● **Document text**

════════════════

Friday, March 20, 2015

Dennis Sheedy

“…among the men who have witnessed and aided in an empire’s development the like of which will never be seen again.” This florid description in Jerome Smiley’s 1901 History of Denver applies to Dennis Sheedy,  a recognized leader in several business ventures in Colorado and the man responsible for the success of the Globe Smelter. 1.
Born in Ireland in 1846, Sheedy moved with his family to the United States when he was a small child, first to Massachusetts, then Iowa. In 1858, his brother, sister, and father died, leaving him the sole support of his mother and surviving sister, Ellen. He attended school during the winter months and worked the rest of the year at a general store, “acquiring a practical knowledge of business.”

════════════════

● **Supplied data**

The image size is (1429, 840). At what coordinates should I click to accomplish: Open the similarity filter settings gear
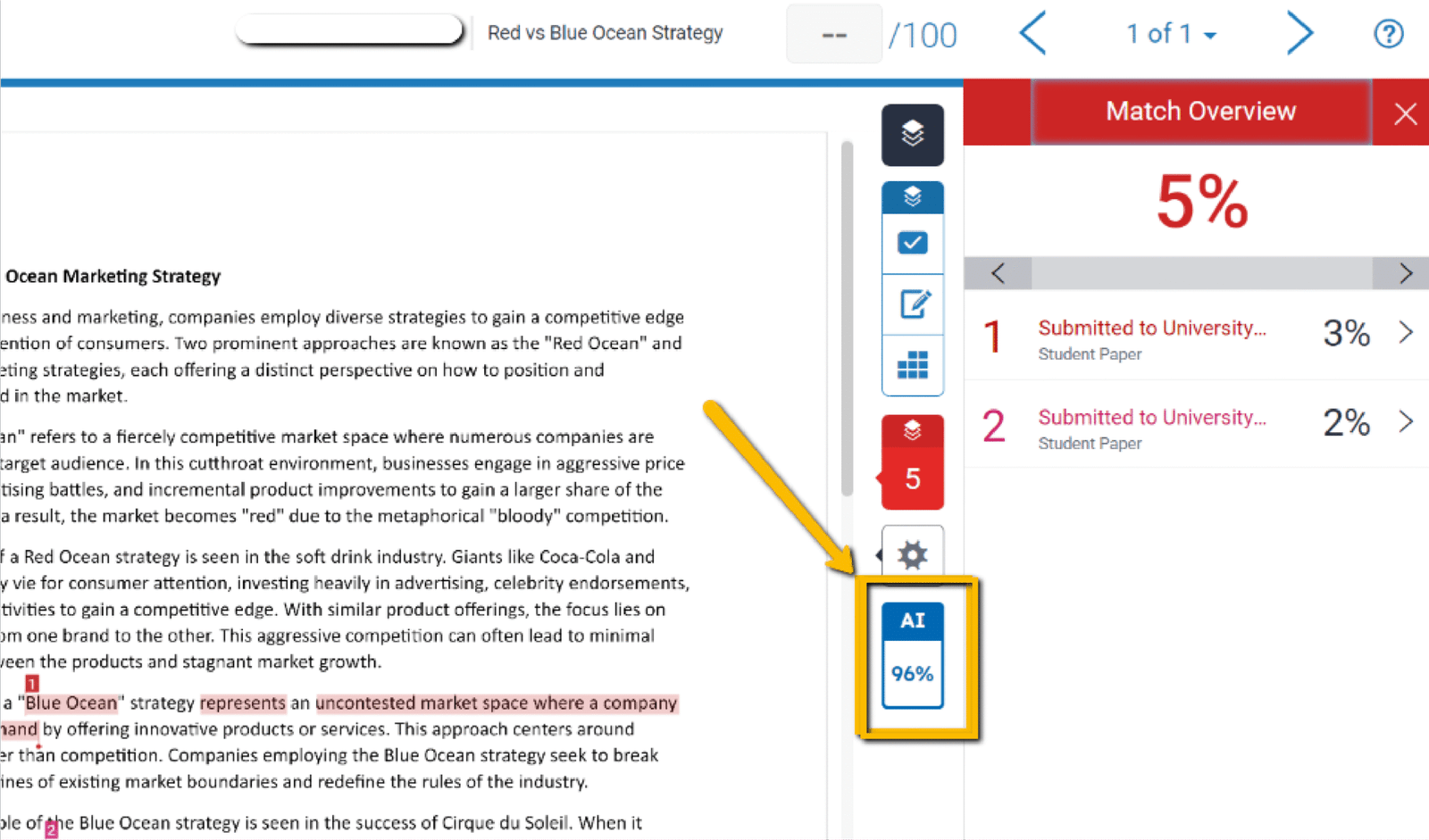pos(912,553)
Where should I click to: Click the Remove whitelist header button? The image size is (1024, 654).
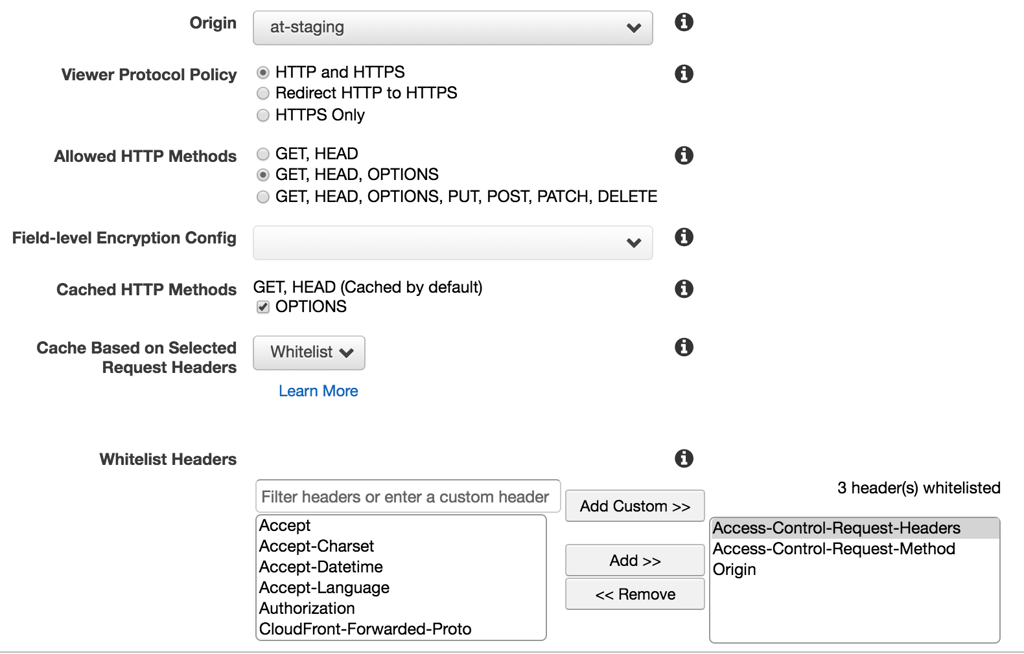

════════════════

● **Exercise set**
A. Reproduce the passage of the piece on Dennis Sheedy from "Friday, March 20, 2015" to "the Globe Smelter. 1.".
B. Summarize the piece on Dennis Sheedy in two sentences.
C. Translate this sentence from the piece on Dennis Sheedy into Spanish: "Born in Ireland in 1846, Sheedy moved with his family to the United States when he was a small child, first to Massachusetts, then Iowa."

● **Final answers**
A.
Friday, March 20, 2015

Dennis Sheedy

“…among the men who have witnessed and aided in an empire’s development the like of which will never be seen again.” This florid description in Jerome Smiley’s 1901 History of Denver applies to Dennis Sheedy,  a recognized leader in several business ventures in Colorado and the man responsible for the success of the Globe Smelter. 1.

B. Dennis Sheedy was born in Ireland in 1846 and came to the United States with his family as a small child. He became a recognized leader in several Colorado business ventures and was responsible for the success of the Globe Smelter, but as a boy, after the deaths of his father, brother, and sister in 1858, he supported his mother and his sister Ellen, attending school in the winter and working at a general store the rest of the year.

C. Nacido en Irlanda en 1846, Sheedy se mudó con su familia a los Estados Unidos cuando era un niño pequeño, primero a Massachusetts y luego a Iowa.